Auf Basis der Analystenschätzungen für die nächsten zwölf Monate sind die Titel von Intel zum Kurs-Gewinn-Verhältnis von weniger als 12 bewertet. Zum Vergleich: Der PHLX Semiconductor Index handelt gemäss dem Datendienst S&P Global Market Intelligence zum KGV von über 21. Bei AMD und Nvidia bewegt es sich um stolze 55.

Für die Aktien spricht ebenso, dass sich Intel operativ nach wie vor auf Spitzenniveau bewegt. Die Ebit-Marge über die letzten zwölf Monate beträgt mehr als 33%. Profitabler arbeiten nur TSMC und Texas Instruments.
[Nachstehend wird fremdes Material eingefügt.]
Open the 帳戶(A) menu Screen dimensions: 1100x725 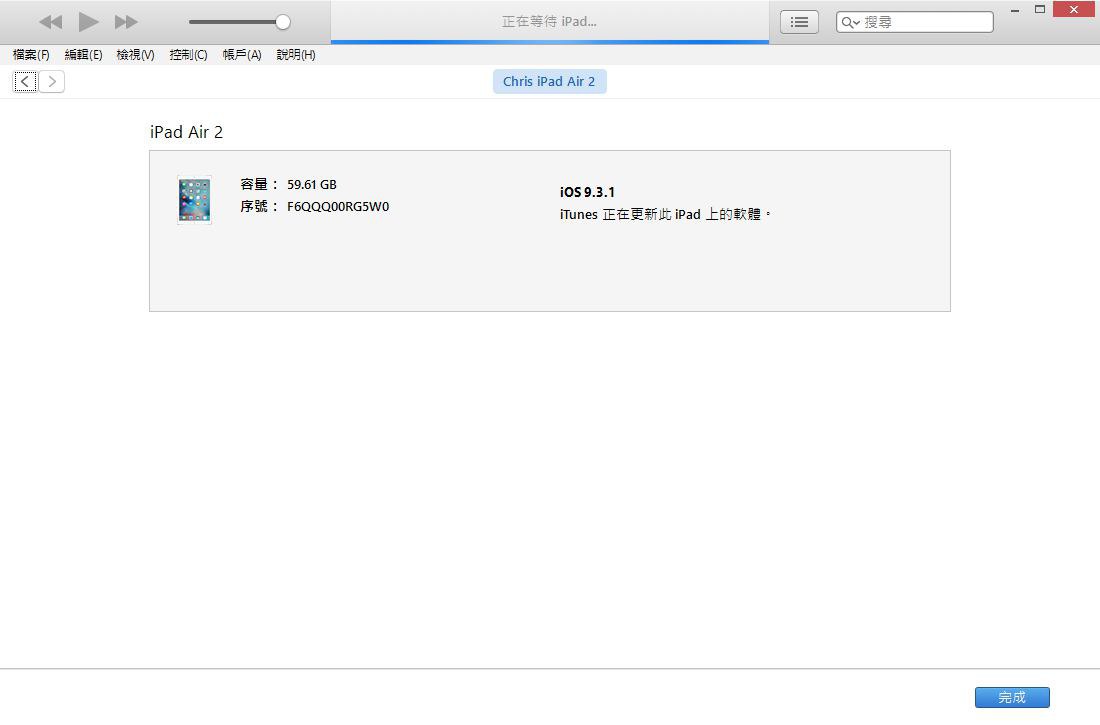241,55
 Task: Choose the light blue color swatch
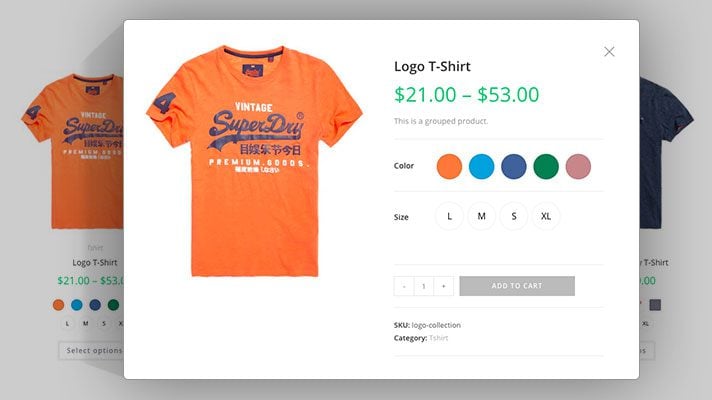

Nvidia kommt auf eine Gewinnspanne von weniger als 29%, AMD auf weniger als 12%.

Bemerkenswert ist ausserdem der robuste freie Cashflow. Wie CEO Bob Swan am Donnerstag gesagt hat, wird sich der Zustrom an freien Mitteln dieses Jahr auf 18 bis 18,5 Mrd. $ belaufen; rund 2 Mrd. $ mehr, als im Januar prognostiziert.

Intel verfügt damit über ausreichend Flexibilität, um in Innovationen zu investieren und Investoren eine grosszügige Ausschüttungspolitik zu offerieren. Auf Basis der Dividende von 1.32 $ je Titel beträgt die Rendite 2.7%. Hinzu kommt das im Oktober 2019 lancierte Aktienrückkaufprogramm, für das noch rund 2,4 Mrd. $ zur Verfügung stehen.